Not only has the Supreme Court suffered today--suffered in having once again become a legislative organ rather than a judicial one--but our common understanding of the English language has been done great violence, when a learned jurist with a straight face tells us that clear and and unambiguous language is not nearly so clear nor as unambiguous as one might think.

I read a New York Times blog piece (which I cannot unfortunately find right now) an hour ago in which the author asked the question, "why would states retain their exchanges in light of this decision?"  What a good question.  But not only is it a good question, but it is an OBVIOUS question.  A question that six Supreme Court Justices should have more deeply considered when they decided that not only was there no meaning to the plain language of the statute, but that there was no rationale behind the creation of separate federal and state exchanges.  But there was. They were created in order to shift costs to pliable states in order to keep the federal bill down.  To provide incentives to states to do so, specific tax credits were legislated that applied to those who--here it comes--obtained their insurance on a state exchange.  Our friend Jonathan Gruber made it very, very clear that this was what was behind the legislative decision to create separate exchanges.  Now I know modern jurists of a certain ideology like to get at "meaning and intent" but the in this case, not only was the plain language interpretation clear and unambiguous, but the legislative history had enough doubt in it (see Gruber, J) to render the plain language interpretation unassailable.  One would think.

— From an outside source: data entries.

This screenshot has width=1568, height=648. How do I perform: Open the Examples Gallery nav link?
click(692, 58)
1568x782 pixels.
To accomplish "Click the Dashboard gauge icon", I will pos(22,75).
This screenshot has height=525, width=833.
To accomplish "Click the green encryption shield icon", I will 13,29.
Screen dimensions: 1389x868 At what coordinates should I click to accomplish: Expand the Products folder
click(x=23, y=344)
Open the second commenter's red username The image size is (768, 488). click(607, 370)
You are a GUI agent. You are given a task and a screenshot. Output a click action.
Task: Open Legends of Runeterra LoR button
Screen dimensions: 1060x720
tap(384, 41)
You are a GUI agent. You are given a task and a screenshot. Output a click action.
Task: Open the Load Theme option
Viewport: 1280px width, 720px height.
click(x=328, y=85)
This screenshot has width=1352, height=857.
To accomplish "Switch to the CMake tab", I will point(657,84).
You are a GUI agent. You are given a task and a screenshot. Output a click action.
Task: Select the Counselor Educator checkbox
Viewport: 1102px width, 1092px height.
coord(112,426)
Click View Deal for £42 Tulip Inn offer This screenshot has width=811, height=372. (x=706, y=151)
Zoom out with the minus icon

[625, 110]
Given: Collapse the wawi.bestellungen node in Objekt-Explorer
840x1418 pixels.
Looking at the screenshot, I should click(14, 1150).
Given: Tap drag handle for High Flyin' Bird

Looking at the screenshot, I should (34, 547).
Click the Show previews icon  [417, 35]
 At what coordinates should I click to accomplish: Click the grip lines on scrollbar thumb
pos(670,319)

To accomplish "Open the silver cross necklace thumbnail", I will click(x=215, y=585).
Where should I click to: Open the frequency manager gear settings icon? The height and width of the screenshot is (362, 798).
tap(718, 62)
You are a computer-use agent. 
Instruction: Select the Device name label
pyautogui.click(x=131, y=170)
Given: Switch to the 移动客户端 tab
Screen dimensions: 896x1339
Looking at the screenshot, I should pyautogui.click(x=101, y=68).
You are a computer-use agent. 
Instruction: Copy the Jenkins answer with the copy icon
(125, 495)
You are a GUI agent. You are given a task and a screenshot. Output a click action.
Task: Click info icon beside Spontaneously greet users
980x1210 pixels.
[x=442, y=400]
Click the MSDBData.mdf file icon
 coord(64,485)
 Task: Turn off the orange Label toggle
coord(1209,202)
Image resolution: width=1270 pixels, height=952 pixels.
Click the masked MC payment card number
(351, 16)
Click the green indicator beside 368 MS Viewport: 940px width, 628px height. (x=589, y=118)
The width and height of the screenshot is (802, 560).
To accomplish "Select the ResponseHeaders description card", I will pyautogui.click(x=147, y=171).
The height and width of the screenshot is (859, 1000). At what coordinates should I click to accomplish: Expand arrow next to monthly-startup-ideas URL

But we don't live in those times. We live in times in which the Chief Justice--providing high cover for Justice Kennedy--have decided that their job is to save us from ourselves, that Congress is incapable of legislating for us and that the nation cannot bear the potential for chaos.  Not that there would BE chaos, mind you, just people not getting subsidies that they thought they were going to get.  A matter of relatively quick legislative action for states or the Congress, but that is not now required, as the Supreme Legislature has ruled.

This is a dark day and I am in a foul mood.


"The Hammer" said...

King v Burwell? The Ruling Elite v The Constitution more like it.

TigerHawk said...

My own view is that the case and the argument over its result are mostly political theater. It is hardly the worst example of statutory or Constitutional interpretation in the history of the SCOTUS. Beyond that, however, I think its practical effects are far less than the hanky-twisters are worried about. There was a "face-saving" work around that probably would have nullified the consequences of the case had it been determined otherwise: The Dept of HHS could have issued a regulation that defined "established by a State" to include a mere link on the State's web site to That would have put the governors of the states with no exchange in a terrible spot: Deny *federal* subsidies to many thousands of their own constituents because they won't put up a mere link? Not gonna happen. So I think this case and the controversy around it is pretty much manufactured nonsense, and conservatives (in particular) have fallen for it like a ton of bricks. The right answer is for the next president and the next Congress to substantially revise the law in various respects. Now *that* will be an interesting (and real) debate.